JupytherLab’s user interface runs in a web browser on your computer, making it very responsive, while the code is run on the server. (If you accidentally open a web browser on the server it will be extremely unresponsive, and you should quit and start over.)

JupyterLab also includes a terminal so you can run commands on the server, a basic text editor, and viewers for some common file types like CSV files and images.

You must be on SSCC’s network to use JupyterLab on Linstat. If you are outside the Sewell Social Sciences Building, or on the wireless network in the building, you need to first connect to the SSCC network using VPN. To use JupyterLab on LinSilo you must first log into Silo.

2.7.1 Running JupyterLab

To use JupyterLab, first log into the server you want to use. Then you must set the working directory to the location of the files you want to work with, or a directory above them, using the cd (change directory) command. We’ll discuss how to do so in the next chapter. JupyterLab can only see files and directories that are underneath the directory it starts in. Then type:

sscc-jupyter

You’ll then see a web address (twice) that you need to copy Be sure to copy the entire address and nothing but the address. If you’re using X-Win32 you can right-click on the first address and choose Copy Link Address. Paste that in a browser on your computer.

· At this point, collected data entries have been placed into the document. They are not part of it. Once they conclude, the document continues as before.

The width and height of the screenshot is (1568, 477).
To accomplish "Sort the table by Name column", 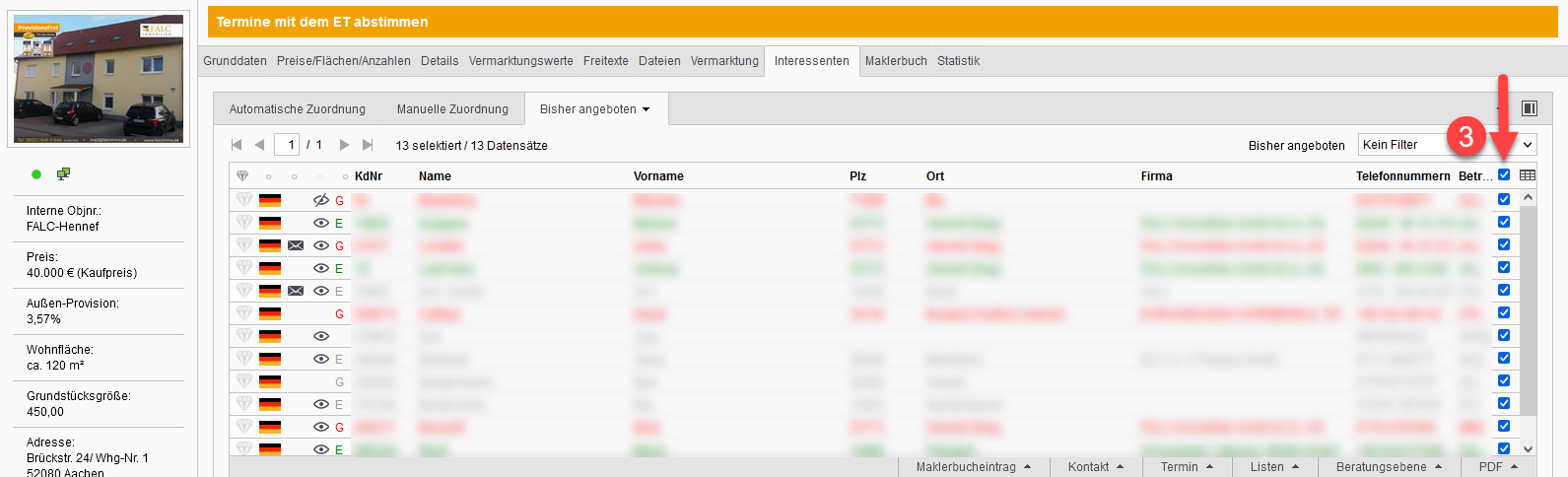I will click(x=435, y=176).
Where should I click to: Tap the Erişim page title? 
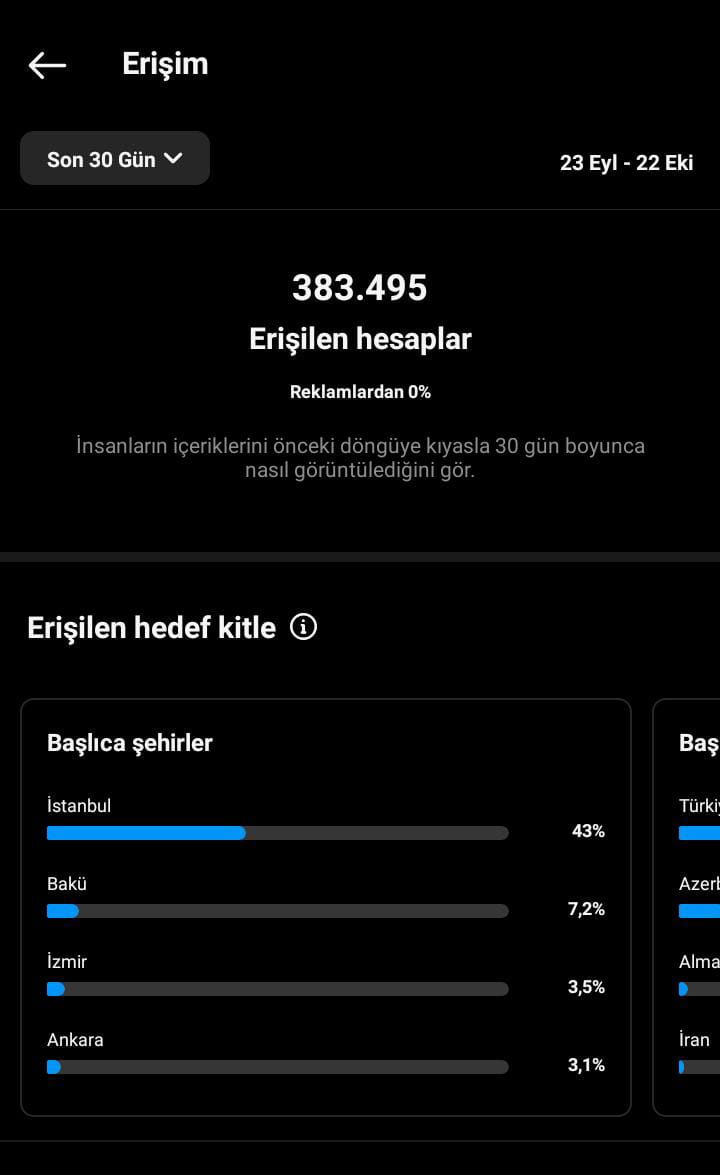(165, 64)
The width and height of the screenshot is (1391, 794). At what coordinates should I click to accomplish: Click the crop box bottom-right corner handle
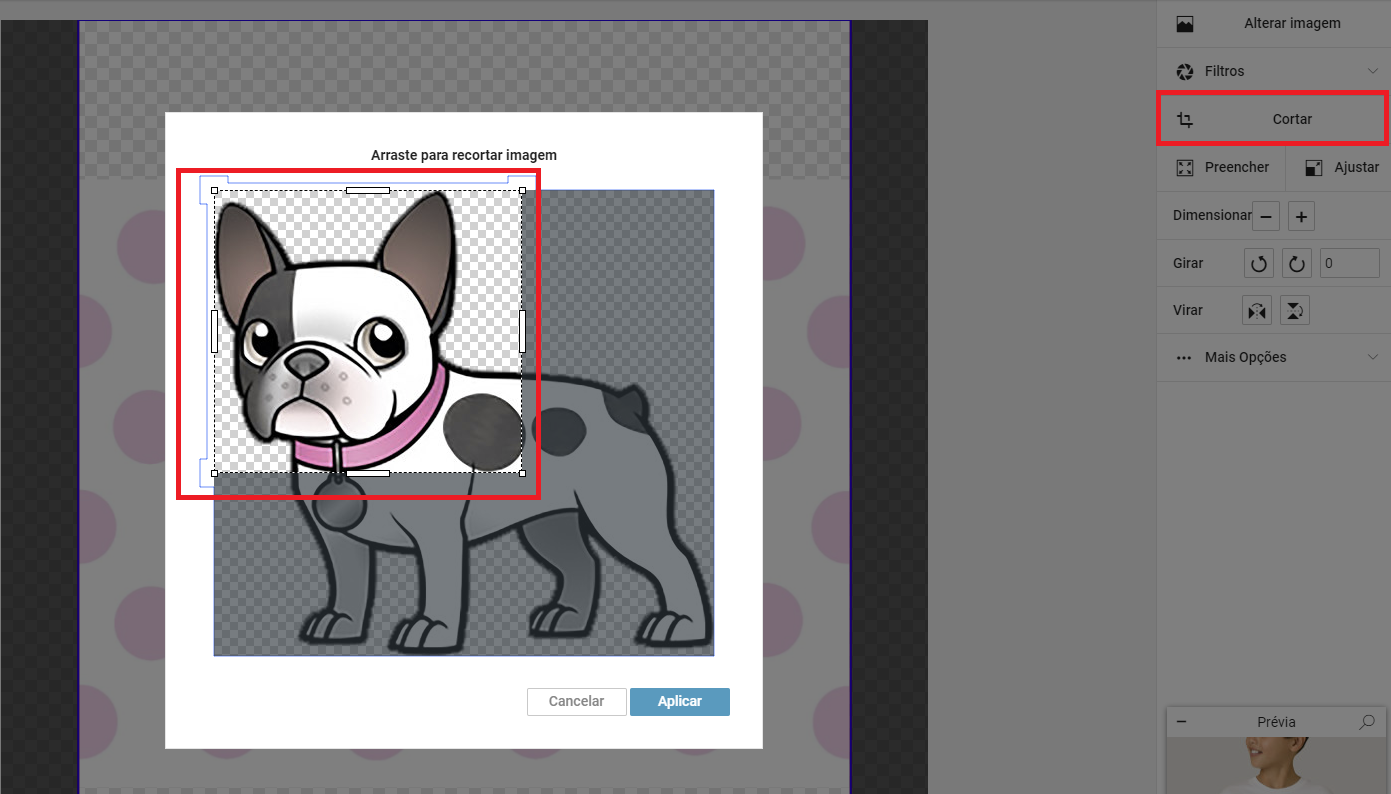(x=522, y=473)
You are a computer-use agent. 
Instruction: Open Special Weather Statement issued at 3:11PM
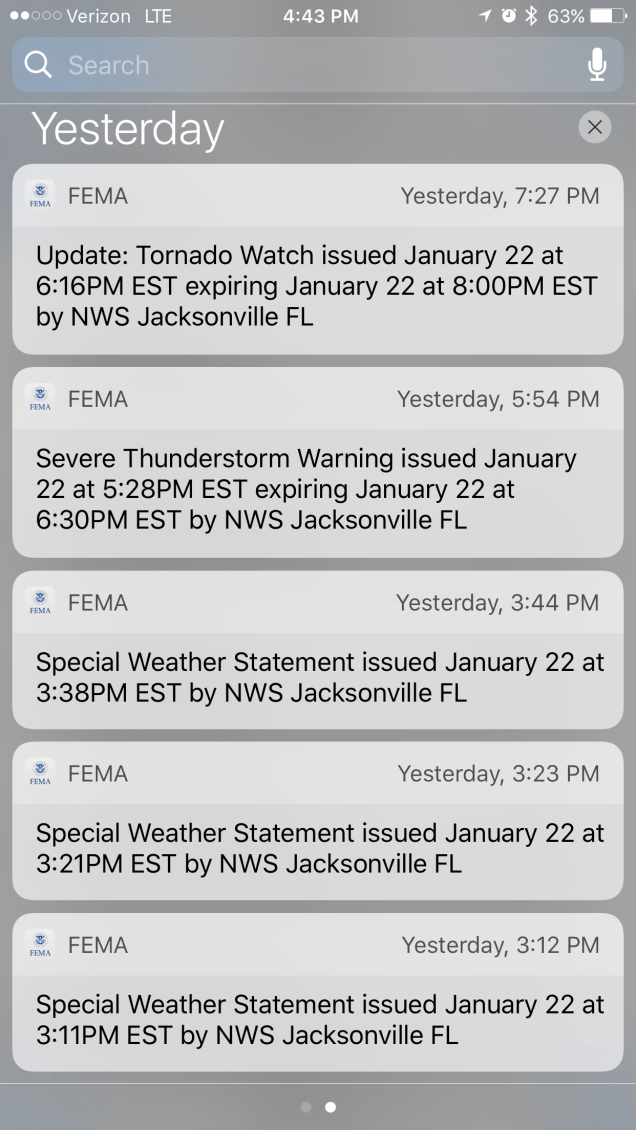point(317,1020)
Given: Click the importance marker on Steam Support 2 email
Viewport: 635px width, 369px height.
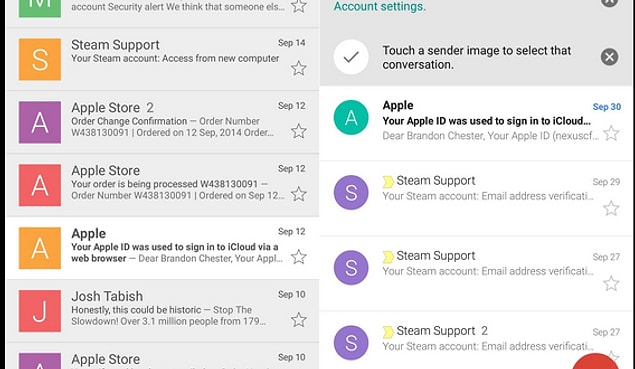Looking at the screenshot, I should [388, 332].
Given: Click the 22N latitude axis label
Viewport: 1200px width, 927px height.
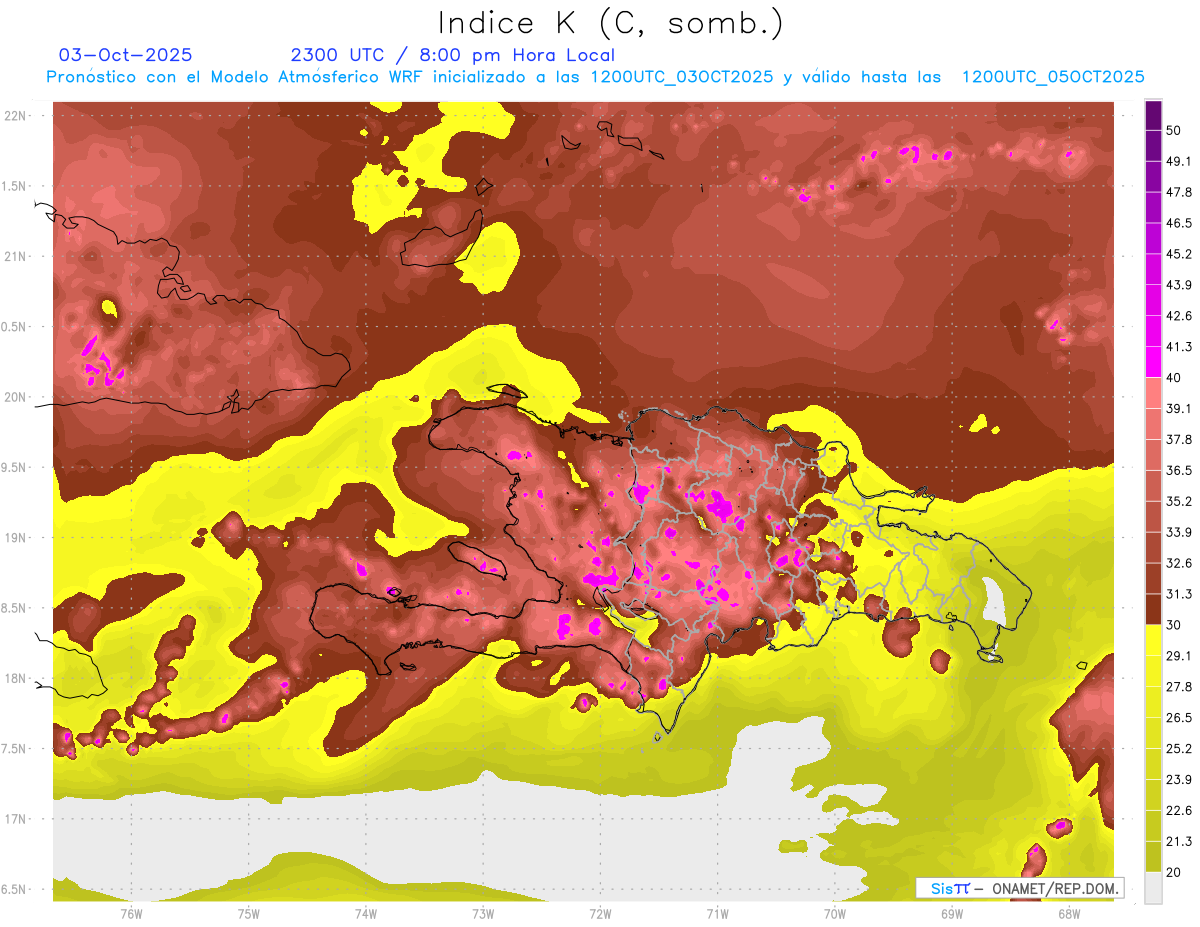Looking at the screenshot, I should pyautogui.click(x=15, y=115).
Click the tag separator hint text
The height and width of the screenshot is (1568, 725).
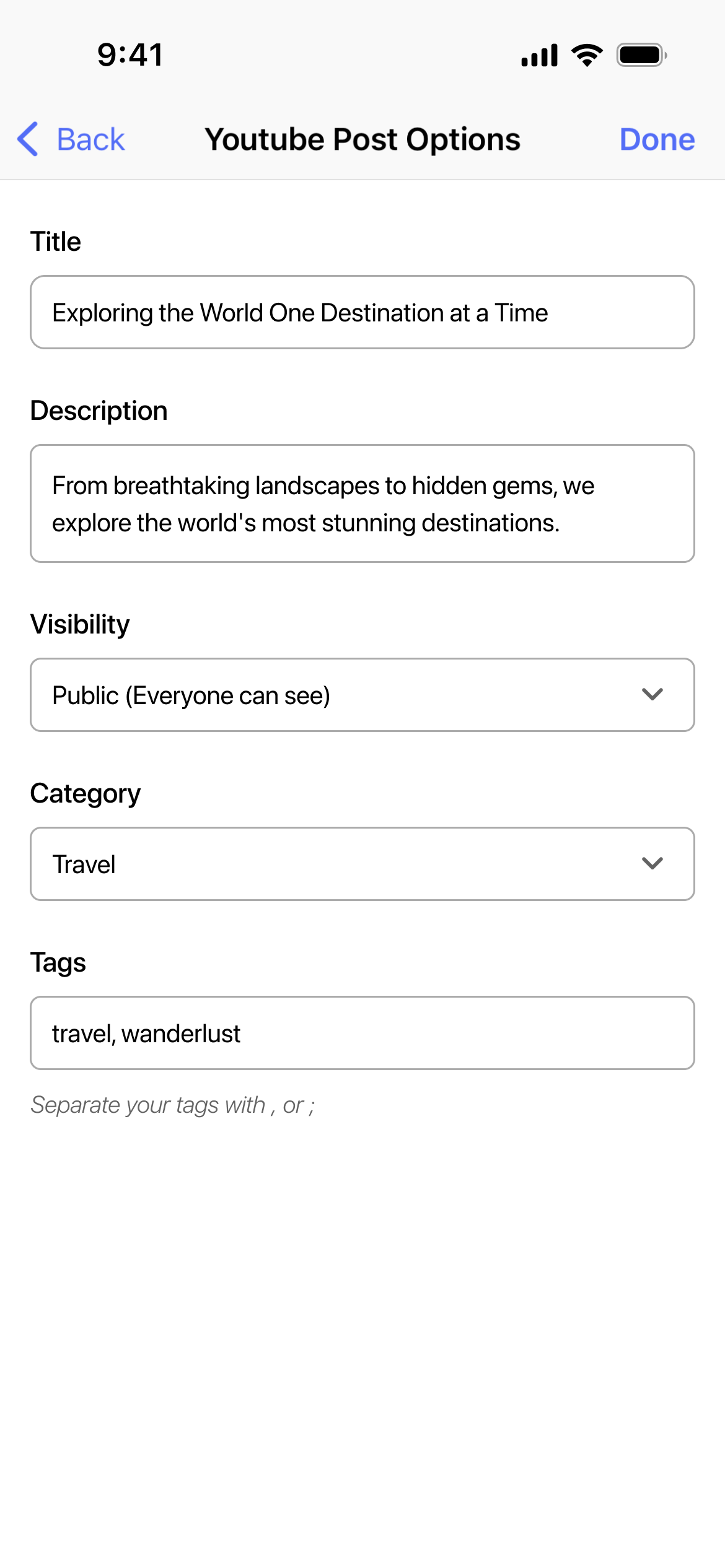click(173, 1105)
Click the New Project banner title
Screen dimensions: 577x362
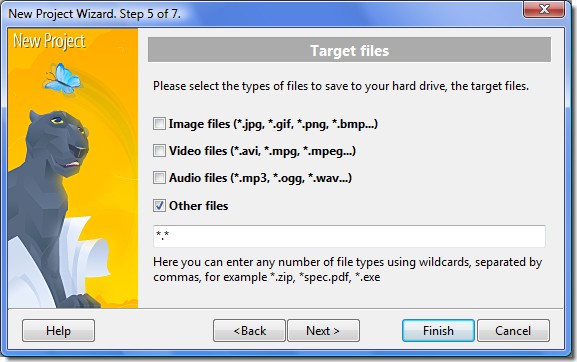[x=49, y=41]
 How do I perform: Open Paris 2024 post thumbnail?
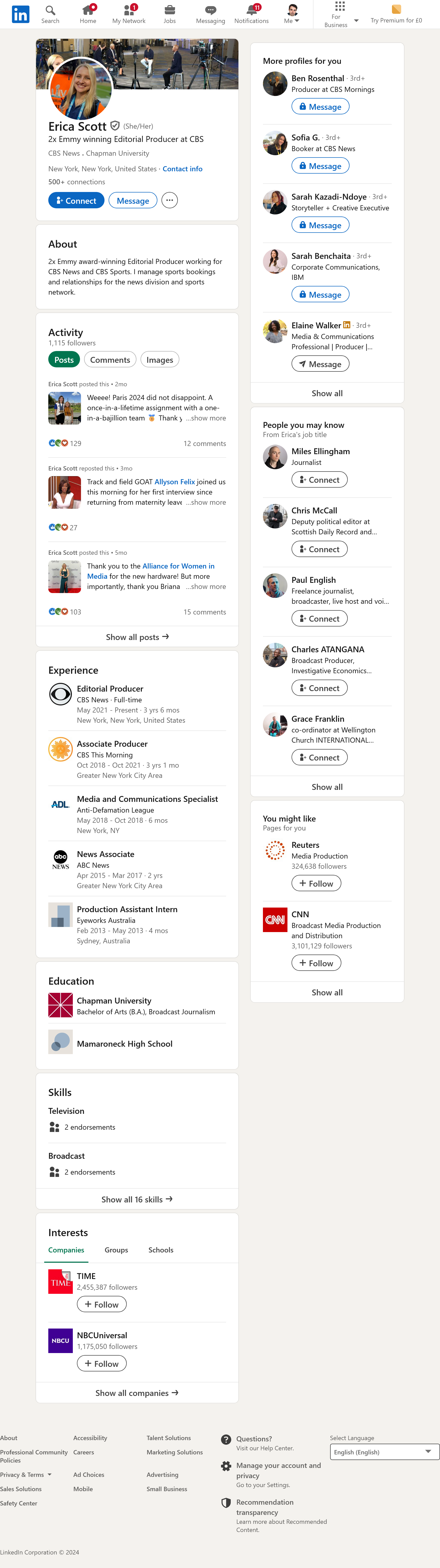[x=65, y=408]
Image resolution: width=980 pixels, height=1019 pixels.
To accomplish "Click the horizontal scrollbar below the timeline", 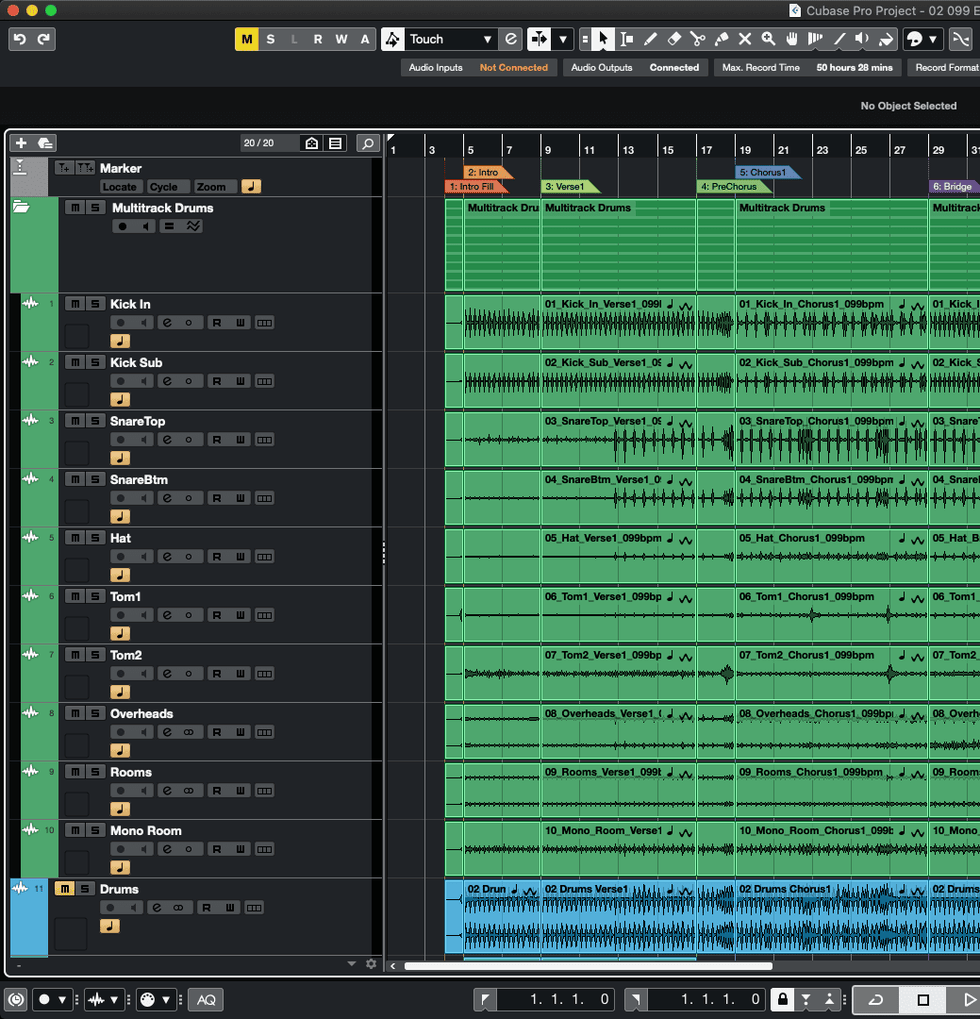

When you’re done using JupyterLab, click File, Shut Down so it shuts down the JupyterLab process on the server. Then you can close the browser tab on your computer.

2.7.2 Converting Jupyter Notebooks to Scripts

Before you can submit a job written in a Jupyter Notebook to Slurm you must convert it to a script. You can do so with the following Linux command:

jupyter nbconvert --to scriptmy_notebook.ipynb

where my_notebook.ipynb should be replaced by the name of the notebook you want to convert. You can use wildcards to convert multiple notebooks, including *.ipynb to convert all the notebooks in the current directory.

The script will contain all the code in the notebook plus any markdown text converted into comments.

2.7.3 What to Read in Linux Essentials

You’ll need to read the entire chapter.